Innovation

SpaceX Crew Dragon: Photos show Axiom Space station it will help build

A private crew is flying to the International Space Station, laying the groundwork for its successor.

by Mike Brown
Updated: 
Originally Published: 

SpaceX's Crew Dragon is set to help build a successor to the International Space Station. One of the new space station's developers describes it as "a thriving home in space that benefits every human everywhere."

The "AX-1" mission, launching no earlier than January 2022, will send four private citizens to the International Space Station using the firm's human-carrying capsule. Axiom Space, the Texas-based company organizing the mission, is using it as a means to lay the groundwork for its own space station.

“We're talking about building a thriving home in space that benefits every human everywhere,” Christian Maender, director of in-space manufacturing and research at Axiom Space, tells Inverse.

Want to find out more about what the space station will be used for, when it will be built, and how it could support crewed missions deeper into the Solar System? Read the full interview, only in Musk Reads+.

Axiom Space's station in action.

Axiom Space

The International Space Station can't last forever. The station was finished in 2011, but international partners have only cleared its use up until December 2024. NASA awarded Axiom Space a $140 million contract in January 2020 to attach at least one habitable commercial module to the ISS.

The move could follow a similar path to the Crew Dragon itself. When NASA's shuttle program ended in 2011, it had to use Soyuz rockets taking off from Kazakhstan to send its astronauts to the space station. The Commercial Crew program tasked SpaceX and Boeing with developing new capsules that could complete the same trip.

A private space station from Axiom Space could ensure NASA isn't left in a similar position again, with a decommissioned ISS and nowhere to send astronauts.

The interior designed by Phillipe Starck.

Phillipe Starck

The "AX-1" mission — not to be confused with the "Inspiration4" mission advertised during the Super Bowl — will help pave the way for this station by training up the team in skills required to run a space station. It will also build up relationships with potential commercial partners.

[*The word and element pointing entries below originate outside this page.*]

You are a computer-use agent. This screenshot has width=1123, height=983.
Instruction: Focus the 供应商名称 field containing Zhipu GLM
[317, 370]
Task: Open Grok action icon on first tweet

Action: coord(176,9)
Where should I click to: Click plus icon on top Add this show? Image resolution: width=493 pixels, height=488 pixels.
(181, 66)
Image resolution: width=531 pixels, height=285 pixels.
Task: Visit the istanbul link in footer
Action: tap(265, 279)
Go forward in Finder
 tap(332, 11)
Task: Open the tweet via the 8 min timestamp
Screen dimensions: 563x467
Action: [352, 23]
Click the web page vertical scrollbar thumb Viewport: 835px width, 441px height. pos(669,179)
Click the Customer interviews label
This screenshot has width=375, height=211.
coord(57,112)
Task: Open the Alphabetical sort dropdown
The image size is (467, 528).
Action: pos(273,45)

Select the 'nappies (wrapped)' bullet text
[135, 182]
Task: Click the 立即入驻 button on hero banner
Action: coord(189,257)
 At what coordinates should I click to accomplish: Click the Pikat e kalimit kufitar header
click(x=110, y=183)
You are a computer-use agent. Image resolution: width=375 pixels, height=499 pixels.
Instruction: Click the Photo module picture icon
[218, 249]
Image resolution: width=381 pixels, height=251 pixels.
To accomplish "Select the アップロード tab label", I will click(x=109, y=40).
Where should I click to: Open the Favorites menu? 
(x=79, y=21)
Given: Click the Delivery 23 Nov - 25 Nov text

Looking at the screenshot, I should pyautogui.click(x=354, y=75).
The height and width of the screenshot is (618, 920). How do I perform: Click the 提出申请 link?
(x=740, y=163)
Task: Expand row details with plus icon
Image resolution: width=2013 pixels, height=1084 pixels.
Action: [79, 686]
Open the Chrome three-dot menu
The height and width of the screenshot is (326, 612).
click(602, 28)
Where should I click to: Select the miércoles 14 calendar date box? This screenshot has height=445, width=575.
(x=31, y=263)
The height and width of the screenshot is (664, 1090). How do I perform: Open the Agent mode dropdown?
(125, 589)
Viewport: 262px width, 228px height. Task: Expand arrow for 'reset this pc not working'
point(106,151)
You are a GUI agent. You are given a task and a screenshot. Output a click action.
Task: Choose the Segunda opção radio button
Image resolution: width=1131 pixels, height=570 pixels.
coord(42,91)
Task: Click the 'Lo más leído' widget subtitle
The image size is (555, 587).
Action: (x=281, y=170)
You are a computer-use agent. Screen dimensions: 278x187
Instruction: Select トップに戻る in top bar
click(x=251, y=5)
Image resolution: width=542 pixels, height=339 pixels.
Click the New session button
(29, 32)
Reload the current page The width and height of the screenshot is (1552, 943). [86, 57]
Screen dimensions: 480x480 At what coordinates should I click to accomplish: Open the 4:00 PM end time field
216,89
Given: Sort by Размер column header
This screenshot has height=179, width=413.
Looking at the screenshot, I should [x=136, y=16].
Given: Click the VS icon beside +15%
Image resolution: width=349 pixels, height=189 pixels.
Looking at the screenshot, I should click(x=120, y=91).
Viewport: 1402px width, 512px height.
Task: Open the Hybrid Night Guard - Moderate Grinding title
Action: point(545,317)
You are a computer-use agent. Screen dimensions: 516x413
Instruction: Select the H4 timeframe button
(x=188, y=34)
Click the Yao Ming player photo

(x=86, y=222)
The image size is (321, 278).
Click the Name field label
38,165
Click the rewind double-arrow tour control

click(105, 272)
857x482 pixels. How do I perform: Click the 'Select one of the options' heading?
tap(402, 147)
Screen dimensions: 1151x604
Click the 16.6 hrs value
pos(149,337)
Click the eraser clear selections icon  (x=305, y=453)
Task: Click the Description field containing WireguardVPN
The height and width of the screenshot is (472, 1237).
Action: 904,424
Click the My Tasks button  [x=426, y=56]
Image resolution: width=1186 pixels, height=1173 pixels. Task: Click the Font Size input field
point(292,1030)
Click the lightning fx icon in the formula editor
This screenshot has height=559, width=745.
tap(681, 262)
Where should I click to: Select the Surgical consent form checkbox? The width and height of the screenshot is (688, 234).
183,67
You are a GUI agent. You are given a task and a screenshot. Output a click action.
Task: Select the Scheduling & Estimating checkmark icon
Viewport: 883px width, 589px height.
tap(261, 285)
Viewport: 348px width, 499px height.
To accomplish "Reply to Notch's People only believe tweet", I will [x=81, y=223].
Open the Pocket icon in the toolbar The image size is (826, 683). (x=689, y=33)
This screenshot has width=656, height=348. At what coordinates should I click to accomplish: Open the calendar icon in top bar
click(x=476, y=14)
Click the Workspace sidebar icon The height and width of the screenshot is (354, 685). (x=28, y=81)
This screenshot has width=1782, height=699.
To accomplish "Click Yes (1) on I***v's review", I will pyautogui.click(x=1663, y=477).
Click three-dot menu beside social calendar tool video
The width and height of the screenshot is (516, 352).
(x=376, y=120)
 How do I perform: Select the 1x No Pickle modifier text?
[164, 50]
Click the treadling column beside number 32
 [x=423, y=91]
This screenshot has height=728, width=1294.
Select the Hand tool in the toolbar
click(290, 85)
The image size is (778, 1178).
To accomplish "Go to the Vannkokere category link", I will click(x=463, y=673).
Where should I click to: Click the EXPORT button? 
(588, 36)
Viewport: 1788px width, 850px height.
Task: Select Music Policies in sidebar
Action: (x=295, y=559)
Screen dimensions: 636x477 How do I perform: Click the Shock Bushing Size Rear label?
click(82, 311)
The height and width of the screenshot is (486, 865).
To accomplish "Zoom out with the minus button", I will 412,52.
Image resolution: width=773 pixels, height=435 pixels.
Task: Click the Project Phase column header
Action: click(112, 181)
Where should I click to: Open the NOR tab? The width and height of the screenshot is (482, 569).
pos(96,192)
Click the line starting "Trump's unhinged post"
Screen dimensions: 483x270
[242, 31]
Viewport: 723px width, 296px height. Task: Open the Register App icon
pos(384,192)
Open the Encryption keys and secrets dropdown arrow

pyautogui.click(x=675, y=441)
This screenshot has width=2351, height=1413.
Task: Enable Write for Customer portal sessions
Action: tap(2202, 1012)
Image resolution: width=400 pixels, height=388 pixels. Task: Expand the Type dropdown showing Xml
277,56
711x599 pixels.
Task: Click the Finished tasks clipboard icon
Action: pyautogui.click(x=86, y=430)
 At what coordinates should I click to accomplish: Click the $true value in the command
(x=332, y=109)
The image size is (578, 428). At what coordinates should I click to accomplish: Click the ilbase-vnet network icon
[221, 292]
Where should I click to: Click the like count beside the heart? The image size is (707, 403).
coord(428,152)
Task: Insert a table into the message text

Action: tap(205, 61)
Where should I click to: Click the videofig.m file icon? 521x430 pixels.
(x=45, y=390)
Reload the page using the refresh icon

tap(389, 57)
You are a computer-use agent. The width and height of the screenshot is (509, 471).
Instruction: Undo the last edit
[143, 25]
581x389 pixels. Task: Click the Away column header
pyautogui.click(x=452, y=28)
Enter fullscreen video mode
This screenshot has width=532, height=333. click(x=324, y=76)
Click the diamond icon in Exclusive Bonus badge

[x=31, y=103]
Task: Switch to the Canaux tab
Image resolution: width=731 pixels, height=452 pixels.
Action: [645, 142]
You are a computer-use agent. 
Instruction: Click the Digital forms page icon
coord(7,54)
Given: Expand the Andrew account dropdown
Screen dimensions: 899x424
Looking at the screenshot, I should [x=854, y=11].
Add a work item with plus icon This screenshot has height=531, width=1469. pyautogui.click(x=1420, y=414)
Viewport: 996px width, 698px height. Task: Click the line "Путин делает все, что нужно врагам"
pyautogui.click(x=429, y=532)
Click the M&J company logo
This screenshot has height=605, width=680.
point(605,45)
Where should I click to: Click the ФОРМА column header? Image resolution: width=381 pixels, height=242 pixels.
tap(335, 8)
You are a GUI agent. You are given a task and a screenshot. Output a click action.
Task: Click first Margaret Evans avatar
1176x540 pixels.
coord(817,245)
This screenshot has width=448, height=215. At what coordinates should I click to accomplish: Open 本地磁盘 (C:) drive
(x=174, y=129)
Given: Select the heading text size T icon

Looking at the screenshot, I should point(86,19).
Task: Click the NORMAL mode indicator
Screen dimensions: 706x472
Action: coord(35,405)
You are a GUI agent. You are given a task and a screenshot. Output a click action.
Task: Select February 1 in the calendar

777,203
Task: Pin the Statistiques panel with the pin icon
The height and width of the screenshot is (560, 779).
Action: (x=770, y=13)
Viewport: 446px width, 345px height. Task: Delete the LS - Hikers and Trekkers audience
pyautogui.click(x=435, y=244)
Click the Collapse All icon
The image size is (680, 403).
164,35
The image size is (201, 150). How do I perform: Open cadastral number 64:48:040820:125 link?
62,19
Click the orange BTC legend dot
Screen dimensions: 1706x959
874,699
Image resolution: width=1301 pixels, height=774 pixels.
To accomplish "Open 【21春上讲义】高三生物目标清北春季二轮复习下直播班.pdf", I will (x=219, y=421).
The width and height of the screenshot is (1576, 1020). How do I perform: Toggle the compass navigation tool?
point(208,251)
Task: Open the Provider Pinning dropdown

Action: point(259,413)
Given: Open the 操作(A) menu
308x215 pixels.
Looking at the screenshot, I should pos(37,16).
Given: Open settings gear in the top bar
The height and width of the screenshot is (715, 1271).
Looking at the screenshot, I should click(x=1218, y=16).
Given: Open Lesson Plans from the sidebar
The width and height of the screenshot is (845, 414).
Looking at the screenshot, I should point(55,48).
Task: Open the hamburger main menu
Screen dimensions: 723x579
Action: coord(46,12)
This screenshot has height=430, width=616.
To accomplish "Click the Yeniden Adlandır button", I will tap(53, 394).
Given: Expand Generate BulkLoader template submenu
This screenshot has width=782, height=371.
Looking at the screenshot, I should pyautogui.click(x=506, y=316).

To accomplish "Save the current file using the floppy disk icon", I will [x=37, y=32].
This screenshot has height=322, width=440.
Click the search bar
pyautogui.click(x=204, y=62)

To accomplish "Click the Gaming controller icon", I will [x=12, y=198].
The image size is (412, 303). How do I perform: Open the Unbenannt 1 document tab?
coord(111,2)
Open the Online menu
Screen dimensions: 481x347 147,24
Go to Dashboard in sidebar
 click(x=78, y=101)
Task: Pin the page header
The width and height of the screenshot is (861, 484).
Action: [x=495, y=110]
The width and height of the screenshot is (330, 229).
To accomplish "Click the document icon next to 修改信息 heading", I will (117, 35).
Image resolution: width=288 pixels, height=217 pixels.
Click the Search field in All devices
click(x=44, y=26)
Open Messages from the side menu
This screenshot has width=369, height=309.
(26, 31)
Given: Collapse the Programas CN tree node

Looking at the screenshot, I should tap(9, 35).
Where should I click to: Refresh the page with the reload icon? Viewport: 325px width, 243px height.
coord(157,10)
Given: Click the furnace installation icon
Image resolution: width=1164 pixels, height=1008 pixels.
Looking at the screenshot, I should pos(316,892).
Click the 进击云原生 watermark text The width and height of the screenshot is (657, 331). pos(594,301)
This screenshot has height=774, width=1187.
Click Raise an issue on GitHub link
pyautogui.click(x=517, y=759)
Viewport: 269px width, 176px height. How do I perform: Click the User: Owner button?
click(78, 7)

The mission will send four crew members to the International Space Station for eight days:

  1. Michael López-Alegría, the mission commander. He’s a former NASA astronaut and now vice president of Axiom Space.
  2. Larry Connor, the pilot. He’s an entrepreneur from Dayton, Ohio, and has a history of racing, rafting, flying, and mountain climbing.
  3. Mark Pathy, who will be Canada’s 11th astronaut. He’s an investor, philanthropist, and CEO of Montreal-based investment firm Mavrik.
  4. Etyan Stibbe, who will be Israel’s second astronaut. The first was Ilan Ramon, who died in 2003 when the Columbia space shuttle disintegrated.

Beyond Axiom Space's initial space station, the mission could ultimately precede the establishment of multiple space stations in low Earth orbit, acting as a new hub for humanity.